Why would you agree to pay for Psychotherapy privately?


  • If you do not want to wait a long time for a therapy space and want to begin with your treatment in a timely manner.
  • If you want to maintain absolute privacy and avoid having a computerized record with your insurance provider concerning your referral visit and your diagnosis.
  • If you do not want to have a possible disadvantage when applying to other insurances.
  • If you want to have personal control over the duration of your psychotherapeutic treatment and number of therapy sessions.   


Fees for my services for private pay clients:



Individual Therapy (50) Minutes

€ 128,00

Individual / Couples Therapy (50 Minutes)

€ 148,00

Counseling per Telephone (25 Minutes)

€  64.--/74.--



The services of the Heilpraktiker (Psychotherapy) have to be payed privately. However, some Private or additive insurances may offer reimbursement for the services. The National Health insurance will reimburse the therapy services by the Heilpraktiker (Psychotherapy) in some cases. This may be the case, if the need for therapy is necessary and can not be received through a service provider who usually would take patients with National Health insurance. The BDP (professional society for German Psychologists) notes on it's website: You can request that the costs for theHeilpraktiker (Psychotherapy), must be reimbursed by all health insurances, if a space for therapy is not secured within a reasonable time (3 months) frame and in the area where you live . 

In this case you have to make a request and application that the health insurance to be covered when seeing this service provider. Nevertheless, you have to wait for the confirmation by your insurance provider before you begin with the actual therapy. If reimbursement is granted in your case, you will receive the bill for services provided from your therapist, the service provider and you must then send the bill to your insurance for reimbursement. The health insurance may then reimburse you in full or partially, depending on the difference between the fee reimbursement schedule and the actual fee charged. 
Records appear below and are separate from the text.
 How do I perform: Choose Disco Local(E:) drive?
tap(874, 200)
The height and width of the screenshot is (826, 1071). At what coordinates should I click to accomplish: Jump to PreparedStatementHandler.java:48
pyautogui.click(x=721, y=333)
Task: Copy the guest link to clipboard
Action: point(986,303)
Please pay attention to the following:

When sending in your request to the insurance to be reimbursed by a service provider outside the usual reimbursement contact, you have to prove that the waiting time for a psychotherapist contractually covered by the insurance would be unreasonably long or the distance to such a service provider would be unreasonably far away. Please take notes making telephone calls to different contract service providers (date, time, result) and submit these notes together with your application for reimbursement.